[Opening Data section]

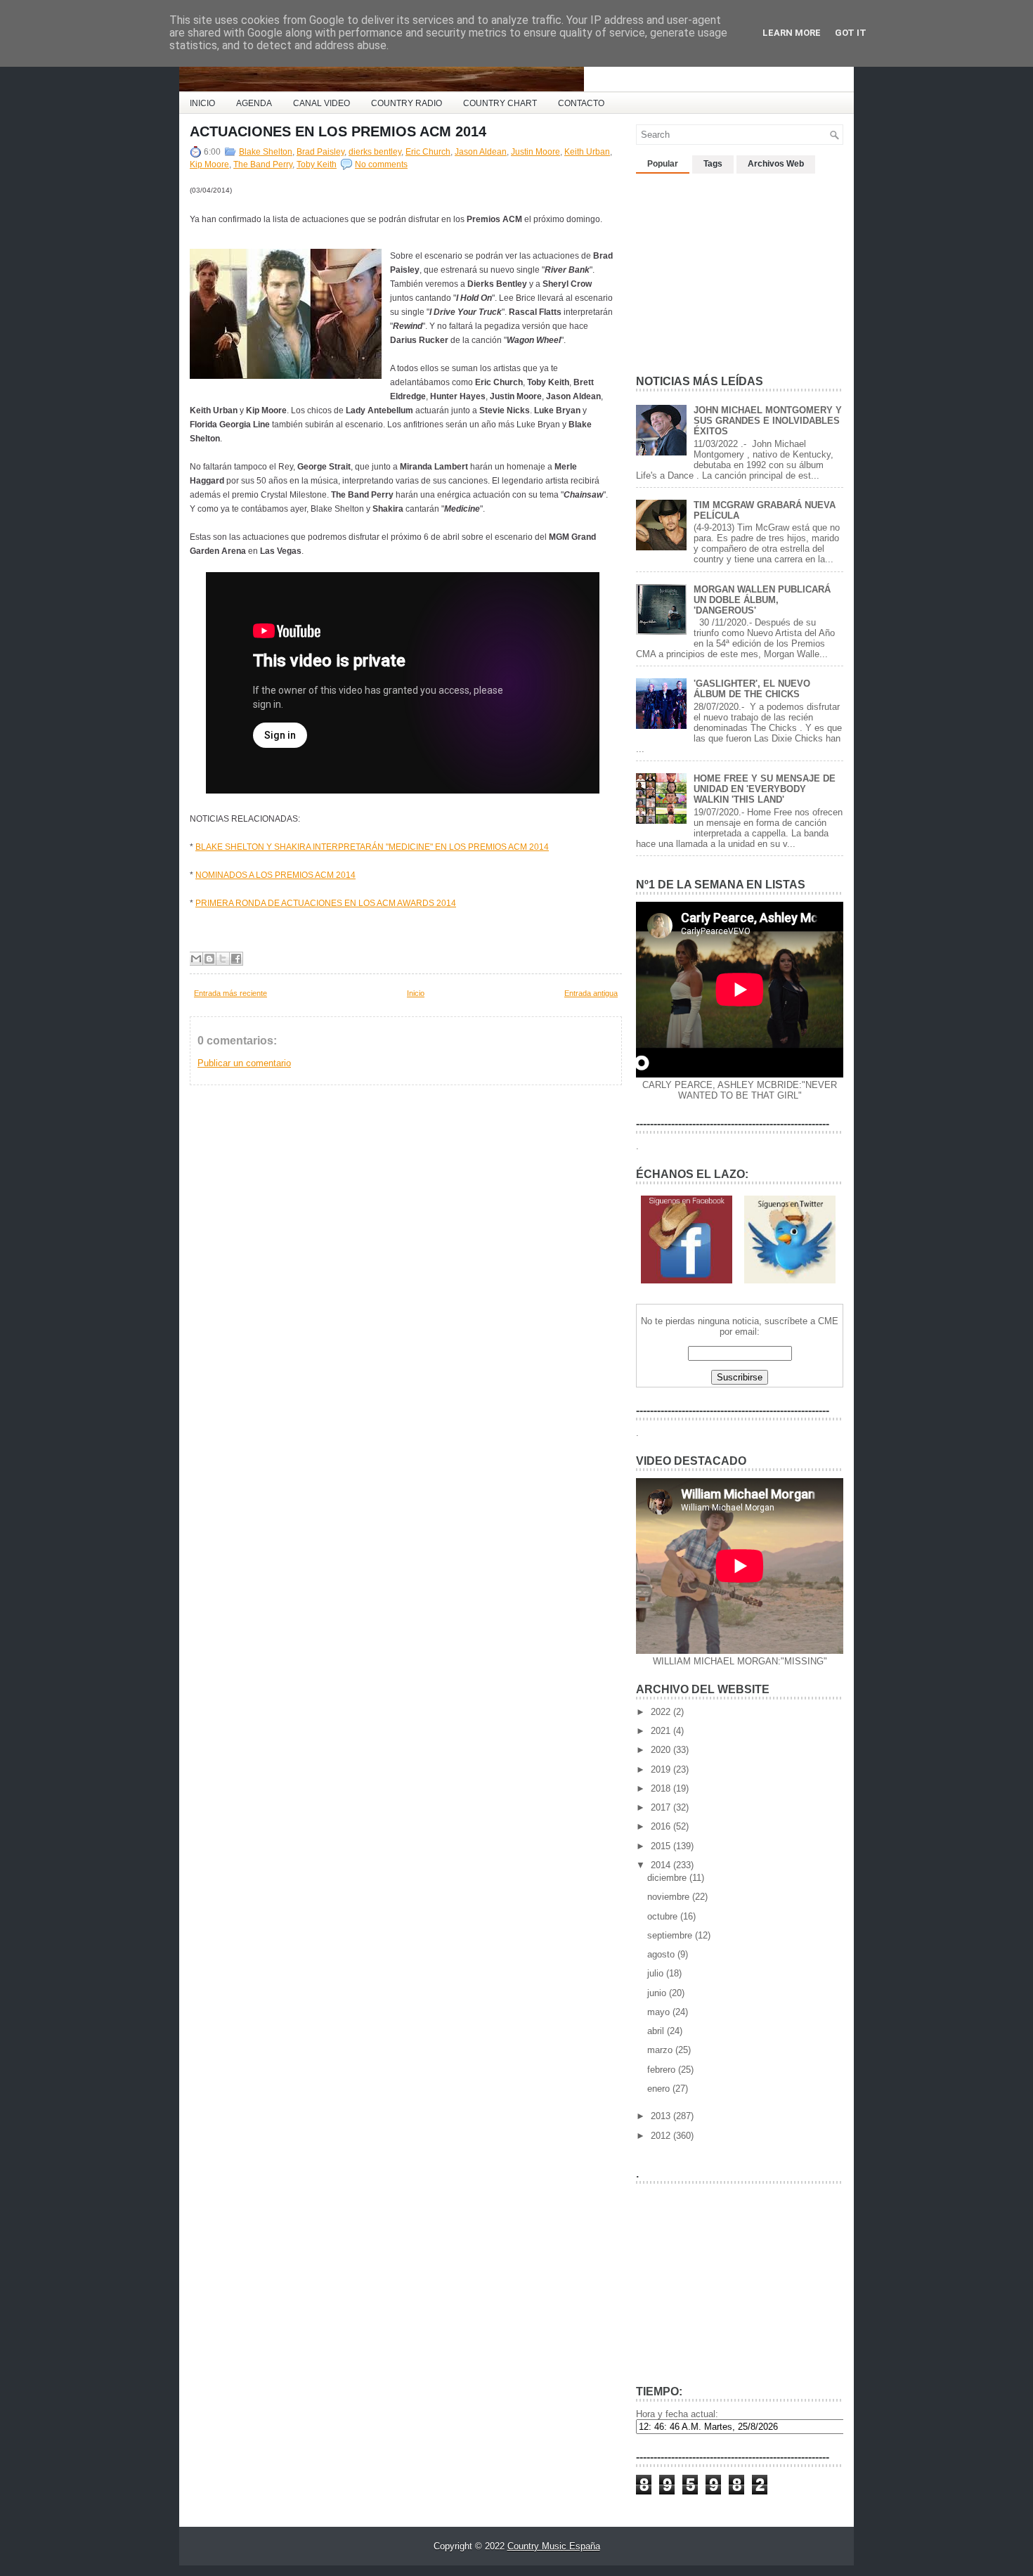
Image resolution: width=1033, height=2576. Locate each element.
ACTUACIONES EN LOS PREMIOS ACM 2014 (338, 131)
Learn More (791, 32)
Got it (850, 32)
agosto (662, 1954)
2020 (662, 1750)
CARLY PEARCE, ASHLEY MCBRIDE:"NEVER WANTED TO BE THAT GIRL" (739, 1090)
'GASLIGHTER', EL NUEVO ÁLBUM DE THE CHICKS (752, 688)
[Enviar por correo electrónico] (196, 959)
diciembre (668, 1877)
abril (657, 2031)
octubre (663, 1916)
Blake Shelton (265, 152)
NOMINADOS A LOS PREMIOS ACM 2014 (275, 875)
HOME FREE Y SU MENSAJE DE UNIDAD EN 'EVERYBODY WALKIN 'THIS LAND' (765, 789)
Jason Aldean (481, 152)
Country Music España (553, 2546)
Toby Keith (317, 164)
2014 (662, 1865)
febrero (662, 2069)
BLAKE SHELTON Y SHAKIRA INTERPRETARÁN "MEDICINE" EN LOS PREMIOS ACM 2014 (372, 847)
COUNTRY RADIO (406, 103)
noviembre (669, 1896)
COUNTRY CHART (500, 103)
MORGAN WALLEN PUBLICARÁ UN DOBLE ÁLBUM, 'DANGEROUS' (762, 600)
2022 (662, 1712)
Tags (712, 164)
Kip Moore (209, 164)
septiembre (671, 1935)
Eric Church (427, 152)
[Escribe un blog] (209, 959)
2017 (662, 1807)
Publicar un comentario (244, 1063)
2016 (662, 1826)
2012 (662, 2135)
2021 (662, 1731)
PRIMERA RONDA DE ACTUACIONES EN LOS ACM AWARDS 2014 (325, 903)
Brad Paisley (320, 152)
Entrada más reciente (230, 993)
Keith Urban (587, 152)
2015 (662, 1846)
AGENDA (254, 103)
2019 (662, 1769)
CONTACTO (581, 103)
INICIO (202, 103)
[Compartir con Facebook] (236, 959)
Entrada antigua (591, 993)
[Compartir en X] (223, 959)
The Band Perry (262, 164)
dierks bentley (375, 152)
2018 (662, 1788)
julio (656, 1973)
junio (658, 1993)
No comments (381, 164)
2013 (662, 2116)
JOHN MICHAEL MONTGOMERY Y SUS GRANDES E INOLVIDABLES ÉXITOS (768, 420)
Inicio (415, 993)
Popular (662, 164)
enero (660, 2088)
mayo (660, 2012)
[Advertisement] (354, 929)
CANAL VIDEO (321, 103)
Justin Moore (535, 152)
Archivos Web (776, 164)
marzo (661, 2050)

[Closing Data section]

## Work task
Pull from the data each line where the string "PREMIOS" turns up.

## Exercise result
ACTUACIONES EN LOS PREMIOS ACM 2014 (338, 131)
NOMINADOS A LOS PREMIOS ACM 2014 (275, 875)
BLAKE SHELTON Y SHAKIRA INTERPRETARÁN "MEDICINE" EN LOS PREMIOS ACM 2014 (372, 847)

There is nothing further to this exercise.